Assignment 1:
Using the piece on the Pakistan cricket team, answer each question below on its own line.
(a) What new name did the team take?
(b) Which two teams did Pakistan knock out in 1992 to win the World Cup?
(c) How many ODI games do the three veteran top-order batsmen combine for?
Assignment 2: Pick up the piece on the Pakistan cricket team after its final sentence and write the next paragraph.

Selected excerpt:
——

I don’t want to jinx them. Seriously. But this is beginning to look pretty unreal. Whatever happened to Pakistan cricket team? Ever since they changed their name (“Team Pakistan”) and gave real powers to a qualified professional coach (Woolmer), the team is messing with its pedigree. The team seems to have forgotten that it is not supposed to win everything in sight. It is not supposed to be professional. The only thing they were supposed to be predictable was the utter unpredictability of their performance. A giant on one day and a sheep the next.
The Pakistan team I knew was always bunch of extremely talented players, who were aptly labeled the “Most Unpredictable Team”. They’d force their way to the World Cup finals (1999) by crushing everyone in sight (except Bangladesh) and then fold meekly in front of Australia to the ultimate embarrassment of their fans. Even at the height of our success in 1992, the team was facing one crushing defeat after another in the preliminary rounds of the World Cup, before rising from the slumber and knocking out New Zealand and England to win the cup. The team I knew would win some in a grand fashion, and lose some more at an even larger scale. They’d bowl out India (under Imran Khan) for a paltry 125 and then get themselves bowled out for under 100. This was a team that at one time boasted of seven (7) former captains in its line-up with all the remaining five (4) hallucinating about being captain as well. There were as many groups in the team as there were days in a week. And then there was the dark side. Blessed with out-of-this world superstars, how many of their results were pre-conceived as a result of match-fixing, we’ll never really know. Bottom line is, they were supposed to be a bunch of cheats who’d sell their mother if the price was right. They had dishearten their followers (except Chacha Cricket) and make everyone highly skeptical of their results.
Where did this current team come from?
I was looking at the team line up yesterday and I was wondering about the strength of our batting line up. With Afridi back in the line-up, we have Malik, Afridi and Razzaq as proper all-rounders and then we have Naveed, Akhtar and Sami, the wanna-be all-rounders. Our ‘keeper has bludgeoned the living day-lights out of bowling attacks in India, West Indies and now Pakistan, and our three veteran top-order batsmen combine for more than 650 ODI games between them. Can there be a stronger and better batting and bowling line-up? Of course, there can be. And to be fair, the nucleus of the team was about the same when they lost a home series to India last year and then got a crushing away series defeat in Australia. Since then, they have not looked back. Drawn back-to-back series in India and West Indies, when their main strike bowler wasn’t even playing. And now decimating the English team at home. On current form, there is no doubt in my mind that they can take anyone today and come out fighting. May not win everything, but will still make their supporters proud.

——

Given information:
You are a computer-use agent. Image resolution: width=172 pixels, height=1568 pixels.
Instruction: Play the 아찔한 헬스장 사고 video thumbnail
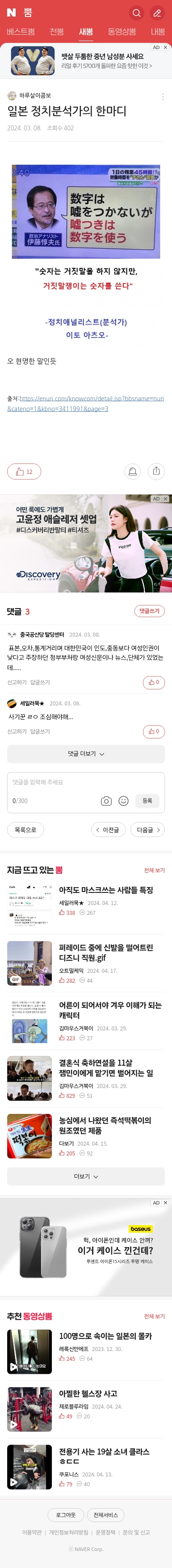29,1410
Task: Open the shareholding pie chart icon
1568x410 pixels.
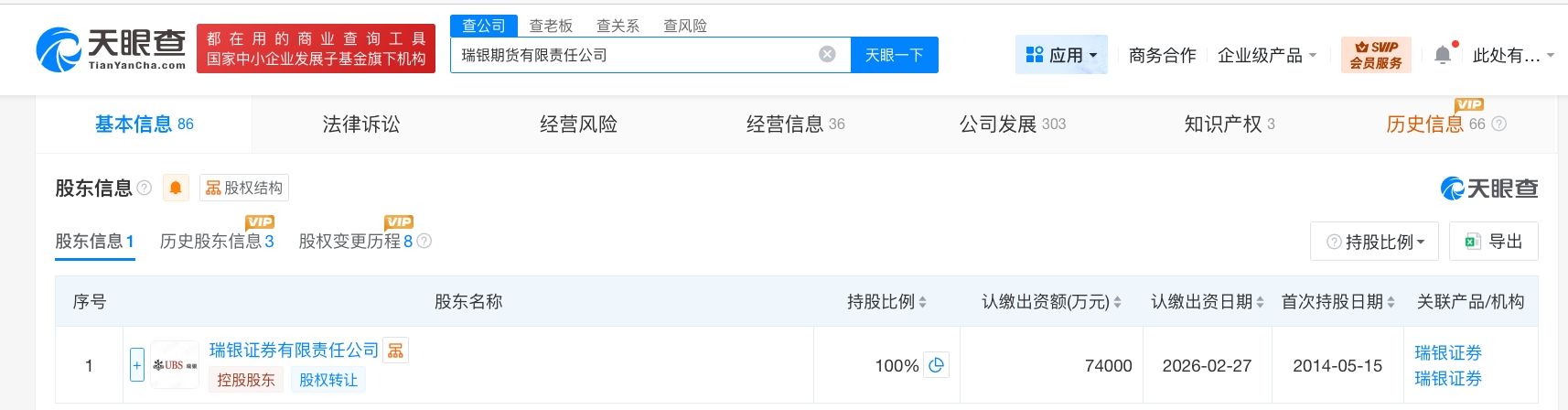Action: point(936,365)
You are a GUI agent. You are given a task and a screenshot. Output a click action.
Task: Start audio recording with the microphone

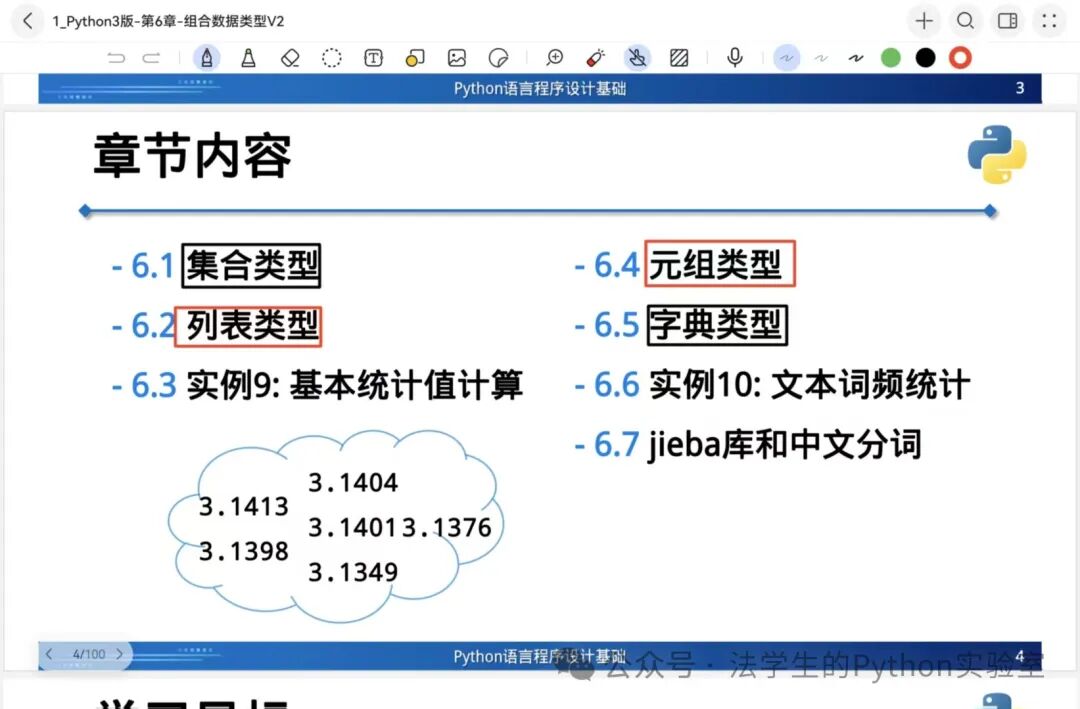tap(735, 58)

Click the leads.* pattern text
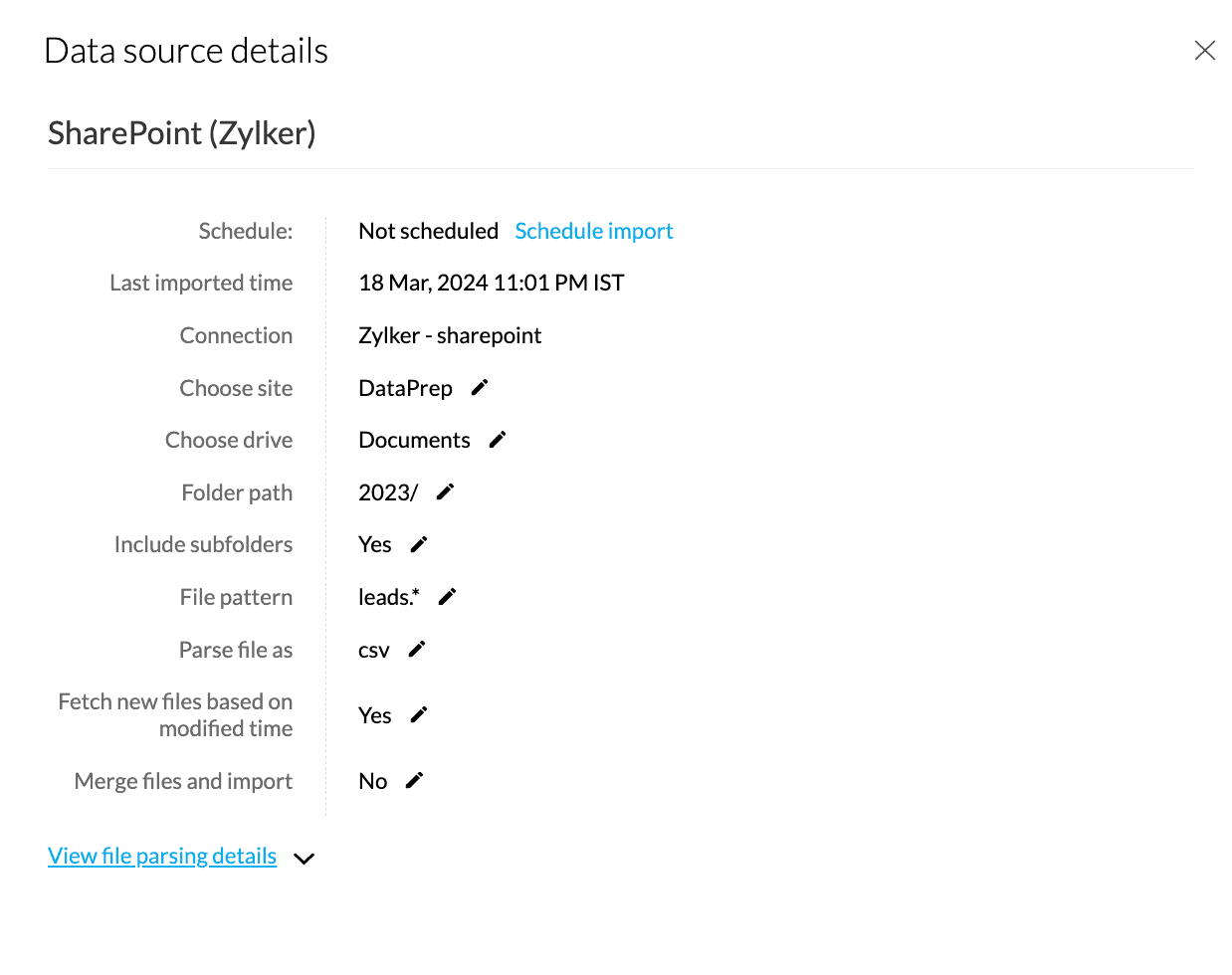pos(388,597)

——

Exercise response 1:
(a) "Team Pakistan"
(b) New Zealand and England
(c) More than 650

Exercise response 2:
Can they still lose one or both of the next two ODI’s? Absolutely. Though the manner in which Pakistan beat England in the last test match and the third ODI suggests something different. Something far more interesting than just a statistic of win or loss. The goal is no longer to just win; it seems the new target is complete mental annihilation of the opponents. There was hardly any need for Pakistan to bat on the morning of day four in Lahore test. Yet they did and smacked the hapless English attack to all parts of the ground. An English commentator later said for Flintoff, the season came to an end on that morning in Lahore. His first ball duck against a Kaneria googly the next day was just a confirmation of how tortured he felt facing a team on a roll. Third ODI saw Razzaq launch an all-out attack against the English bowling. While it may just be a personal redemption for Razzaq and a I-am-back message after his medical leave, the impact was visible when England came out to bat. Having Afridi come down the order means that on every top-order wicket that falls, the opponents look even more worryingly at the Pakistan dressing room to see if it’s the “Mad Afridi” who is making an appearance.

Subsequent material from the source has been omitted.